* **YOUR OBJECTIVE**
Look through the records below, and copy out every line that holds the string "computer".

(Stored data)
──────

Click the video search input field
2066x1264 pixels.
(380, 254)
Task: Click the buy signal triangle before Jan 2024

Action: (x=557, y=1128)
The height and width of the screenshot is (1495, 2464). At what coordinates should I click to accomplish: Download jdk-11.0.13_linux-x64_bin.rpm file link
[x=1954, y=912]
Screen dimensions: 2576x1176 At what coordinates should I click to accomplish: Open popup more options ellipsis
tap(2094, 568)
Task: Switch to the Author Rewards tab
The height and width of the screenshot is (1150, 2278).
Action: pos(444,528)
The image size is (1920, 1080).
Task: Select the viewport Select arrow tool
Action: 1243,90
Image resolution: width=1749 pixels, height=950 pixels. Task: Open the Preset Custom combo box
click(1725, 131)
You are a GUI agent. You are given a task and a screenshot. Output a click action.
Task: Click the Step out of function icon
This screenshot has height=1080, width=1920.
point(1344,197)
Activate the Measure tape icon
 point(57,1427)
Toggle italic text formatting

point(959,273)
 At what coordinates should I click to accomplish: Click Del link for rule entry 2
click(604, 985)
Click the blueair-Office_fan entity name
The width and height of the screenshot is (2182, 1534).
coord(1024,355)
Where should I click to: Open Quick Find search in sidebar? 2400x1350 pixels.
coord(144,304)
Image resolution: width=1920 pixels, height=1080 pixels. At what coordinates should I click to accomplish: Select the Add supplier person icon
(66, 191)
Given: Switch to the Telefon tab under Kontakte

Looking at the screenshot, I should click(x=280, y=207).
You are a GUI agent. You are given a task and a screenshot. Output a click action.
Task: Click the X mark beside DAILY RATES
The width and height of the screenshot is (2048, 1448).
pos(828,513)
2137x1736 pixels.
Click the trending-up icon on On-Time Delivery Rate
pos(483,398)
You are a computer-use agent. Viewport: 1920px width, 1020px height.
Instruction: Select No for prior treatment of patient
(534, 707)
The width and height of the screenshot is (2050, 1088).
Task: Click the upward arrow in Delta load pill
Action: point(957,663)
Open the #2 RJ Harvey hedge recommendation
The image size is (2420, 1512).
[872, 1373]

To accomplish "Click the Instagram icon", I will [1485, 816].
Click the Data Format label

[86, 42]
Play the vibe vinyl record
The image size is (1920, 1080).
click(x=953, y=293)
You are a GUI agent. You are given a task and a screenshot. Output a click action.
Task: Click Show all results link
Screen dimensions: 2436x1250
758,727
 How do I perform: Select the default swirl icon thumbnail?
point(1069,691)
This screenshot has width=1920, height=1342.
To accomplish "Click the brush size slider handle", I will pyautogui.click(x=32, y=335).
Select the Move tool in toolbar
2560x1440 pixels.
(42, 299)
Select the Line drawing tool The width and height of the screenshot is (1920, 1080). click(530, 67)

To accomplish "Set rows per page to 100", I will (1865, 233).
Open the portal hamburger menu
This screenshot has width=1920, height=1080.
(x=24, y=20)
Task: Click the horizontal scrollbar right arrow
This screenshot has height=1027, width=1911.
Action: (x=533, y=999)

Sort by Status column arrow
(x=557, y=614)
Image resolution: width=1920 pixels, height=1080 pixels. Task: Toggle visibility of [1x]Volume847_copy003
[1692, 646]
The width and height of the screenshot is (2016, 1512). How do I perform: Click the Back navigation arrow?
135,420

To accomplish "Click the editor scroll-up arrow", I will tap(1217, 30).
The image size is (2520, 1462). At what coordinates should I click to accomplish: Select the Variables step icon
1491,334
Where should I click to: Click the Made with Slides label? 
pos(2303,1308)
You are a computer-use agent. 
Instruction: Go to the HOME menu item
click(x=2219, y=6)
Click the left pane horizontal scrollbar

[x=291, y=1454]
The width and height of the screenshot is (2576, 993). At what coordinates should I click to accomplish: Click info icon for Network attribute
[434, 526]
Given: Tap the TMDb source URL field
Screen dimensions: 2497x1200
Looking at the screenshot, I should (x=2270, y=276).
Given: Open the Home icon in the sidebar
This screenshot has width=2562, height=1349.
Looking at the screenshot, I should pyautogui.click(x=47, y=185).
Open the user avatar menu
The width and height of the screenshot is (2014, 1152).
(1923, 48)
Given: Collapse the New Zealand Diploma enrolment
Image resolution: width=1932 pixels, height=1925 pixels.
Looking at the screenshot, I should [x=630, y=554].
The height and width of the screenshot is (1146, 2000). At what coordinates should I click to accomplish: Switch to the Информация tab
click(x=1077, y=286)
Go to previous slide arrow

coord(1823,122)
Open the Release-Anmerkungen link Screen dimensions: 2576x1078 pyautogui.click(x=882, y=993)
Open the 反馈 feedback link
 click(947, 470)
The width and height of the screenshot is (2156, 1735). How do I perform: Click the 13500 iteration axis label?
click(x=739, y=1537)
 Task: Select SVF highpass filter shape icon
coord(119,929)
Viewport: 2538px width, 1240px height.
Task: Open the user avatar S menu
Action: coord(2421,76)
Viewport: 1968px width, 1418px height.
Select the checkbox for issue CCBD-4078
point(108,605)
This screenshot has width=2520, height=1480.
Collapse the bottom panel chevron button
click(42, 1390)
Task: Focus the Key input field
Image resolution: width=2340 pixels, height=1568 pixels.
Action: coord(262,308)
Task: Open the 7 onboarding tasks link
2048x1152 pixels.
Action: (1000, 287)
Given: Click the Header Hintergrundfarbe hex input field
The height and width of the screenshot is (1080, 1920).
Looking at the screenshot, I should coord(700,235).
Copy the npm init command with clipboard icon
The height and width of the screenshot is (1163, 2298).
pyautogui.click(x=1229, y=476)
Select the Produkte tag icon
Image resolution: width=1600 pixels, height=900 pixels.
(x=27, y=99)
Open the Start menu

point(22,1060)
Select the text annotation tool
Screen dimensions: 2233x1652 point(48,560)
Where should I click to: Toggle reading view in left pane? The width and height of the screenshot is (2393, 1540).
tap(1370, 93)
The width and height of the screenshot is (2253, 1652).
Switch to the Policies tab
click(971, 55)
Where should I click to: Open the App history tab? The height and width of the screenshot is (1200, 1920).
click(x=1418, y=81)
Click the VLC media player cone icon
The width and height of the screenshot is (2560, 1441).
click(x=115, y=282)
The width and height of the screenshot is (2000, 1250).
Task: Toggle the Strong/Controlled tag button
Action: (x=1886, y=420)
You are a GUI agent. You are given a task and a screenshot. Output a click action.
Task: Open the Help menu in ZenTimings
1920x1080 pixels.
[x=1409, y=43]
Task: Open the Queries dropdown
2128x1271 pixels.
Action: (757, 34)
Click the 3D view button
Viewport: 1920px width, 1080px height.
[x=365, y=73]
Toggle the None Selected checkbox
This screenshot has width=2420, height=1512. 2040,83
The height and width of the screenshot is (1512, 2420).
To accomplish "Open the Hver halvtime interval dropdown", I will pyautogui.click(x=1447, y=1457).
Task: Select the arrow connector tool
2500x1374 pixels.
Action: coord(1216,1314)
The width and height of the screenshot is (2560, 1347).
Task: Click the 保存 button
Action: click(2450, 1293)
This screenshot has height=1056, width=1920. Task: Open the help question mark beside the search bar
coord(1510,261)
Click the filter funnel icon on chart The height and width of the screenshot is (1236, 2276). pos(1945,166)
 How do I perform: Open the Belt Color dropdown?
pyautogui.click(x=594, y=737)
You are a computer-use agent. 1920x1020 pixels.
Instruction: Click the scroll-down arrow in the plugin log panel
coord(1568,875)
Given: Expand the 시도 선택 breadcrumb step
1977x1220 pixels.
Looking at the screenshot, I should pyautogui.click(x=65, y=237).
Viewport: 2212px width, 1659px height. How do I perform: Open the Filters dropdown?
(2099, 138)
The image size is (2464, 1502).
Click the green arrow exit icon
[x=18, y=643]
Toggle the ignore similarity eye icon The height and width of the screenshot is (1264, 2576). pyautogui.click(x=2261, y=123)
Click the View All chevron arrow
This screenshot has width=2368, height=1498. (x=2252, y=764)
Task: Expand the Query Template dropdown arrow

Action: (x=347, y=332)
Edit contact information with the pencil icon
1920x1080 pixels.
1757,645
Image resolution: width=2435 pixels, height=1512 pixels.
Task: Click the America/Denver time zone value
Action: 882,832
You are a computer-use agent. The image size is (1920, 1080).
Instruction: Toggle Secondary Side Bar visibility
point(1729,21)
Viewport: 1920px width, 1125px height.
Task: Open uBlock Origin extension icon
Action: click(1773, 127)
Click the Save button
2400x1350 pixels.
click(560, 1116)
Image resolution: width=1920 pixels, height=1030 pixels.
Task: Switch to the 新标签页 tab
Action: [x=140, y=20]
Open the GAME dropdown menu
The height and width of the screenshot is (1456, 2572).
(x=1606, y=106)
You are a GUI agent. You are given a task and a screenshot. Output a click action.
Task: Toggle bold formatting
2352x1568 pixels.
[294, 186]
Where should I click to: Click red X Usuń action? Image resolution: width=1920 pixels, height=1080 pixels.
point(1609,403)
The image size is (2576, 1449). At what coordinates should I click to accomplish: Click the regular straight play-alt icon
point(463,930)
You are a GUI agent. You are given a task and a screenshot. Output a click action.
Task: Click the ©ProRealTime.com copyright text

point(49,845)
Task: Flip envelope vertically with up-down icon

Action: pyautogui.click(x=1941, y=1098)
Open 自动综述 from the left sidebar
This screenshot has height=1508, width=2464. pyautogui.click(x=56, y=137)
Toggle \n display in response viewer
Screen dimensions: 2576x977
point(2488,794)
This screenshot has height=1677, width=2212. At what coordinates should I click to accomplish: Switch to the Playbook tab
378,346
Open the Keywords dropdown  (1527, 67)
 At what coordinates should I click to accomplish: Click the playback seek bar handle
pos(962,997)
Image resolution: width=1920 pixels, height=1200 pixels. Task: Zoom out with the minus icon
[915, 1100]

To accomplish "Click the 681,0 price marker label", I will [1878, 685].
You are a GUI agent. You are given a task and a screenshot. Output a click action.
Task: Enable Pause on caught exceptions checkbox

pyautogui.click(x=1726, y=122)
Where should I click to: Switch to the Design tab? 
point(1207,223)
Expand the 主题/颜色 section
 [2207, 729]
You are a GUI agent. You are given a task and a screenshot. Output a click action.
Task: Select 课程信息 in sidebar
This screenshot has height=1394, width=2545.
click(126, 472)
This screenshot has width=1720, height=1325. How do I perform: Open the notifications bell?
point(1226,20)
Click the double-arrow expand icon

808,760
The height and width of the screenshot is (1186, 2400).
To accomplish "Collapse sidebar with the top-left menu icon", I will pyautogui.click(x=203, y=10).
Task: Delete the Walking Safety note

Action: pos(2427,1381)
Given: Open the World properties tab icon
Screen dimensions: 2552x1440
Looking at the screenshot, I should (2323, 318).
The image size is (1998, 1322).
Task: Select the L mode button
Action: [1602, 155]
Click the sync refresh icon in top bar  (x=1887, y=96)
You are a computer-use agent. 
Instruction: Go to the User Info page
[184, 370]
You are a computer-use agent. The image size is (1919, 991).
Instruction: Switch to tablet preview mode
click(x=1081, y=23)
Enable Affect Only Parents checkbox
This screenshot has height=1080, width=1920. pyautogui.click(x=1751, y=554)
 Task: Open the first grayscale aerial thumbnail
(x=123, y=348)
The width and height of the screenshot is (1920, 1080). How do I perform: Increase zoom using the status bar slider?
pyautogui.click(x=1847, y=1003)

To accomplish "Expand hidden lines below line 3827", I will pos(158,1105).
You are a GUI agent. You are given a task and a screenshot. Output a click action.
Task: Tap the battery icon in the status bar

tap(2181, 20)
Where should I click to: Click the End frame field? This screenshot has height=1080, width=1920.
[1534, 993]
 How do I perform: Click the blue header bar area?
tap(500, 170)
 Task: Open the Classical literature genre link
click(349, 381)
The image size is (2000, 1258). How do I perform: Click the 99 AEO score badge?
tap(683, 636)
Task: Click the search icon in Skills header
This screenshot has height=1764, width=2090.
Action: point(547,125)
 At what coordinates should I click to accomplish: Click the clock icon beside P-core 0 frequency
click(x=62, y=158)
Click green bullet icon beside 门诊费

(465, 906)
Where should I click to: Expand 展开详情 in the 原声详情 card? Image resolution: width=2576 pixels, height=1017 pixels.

──────

* **TASK OUTPUT**
You are a computer-use agent. Viewport: 1920px width, 1020px height.
You are a computer-use agent. 
You are a computer-use agent. 1920x1020 pixels.
You are a computer-use agent. The image size is (1920, 1080).
You are a computer-use agent. 
You are a computer-use agent. The image size is (1919, 991).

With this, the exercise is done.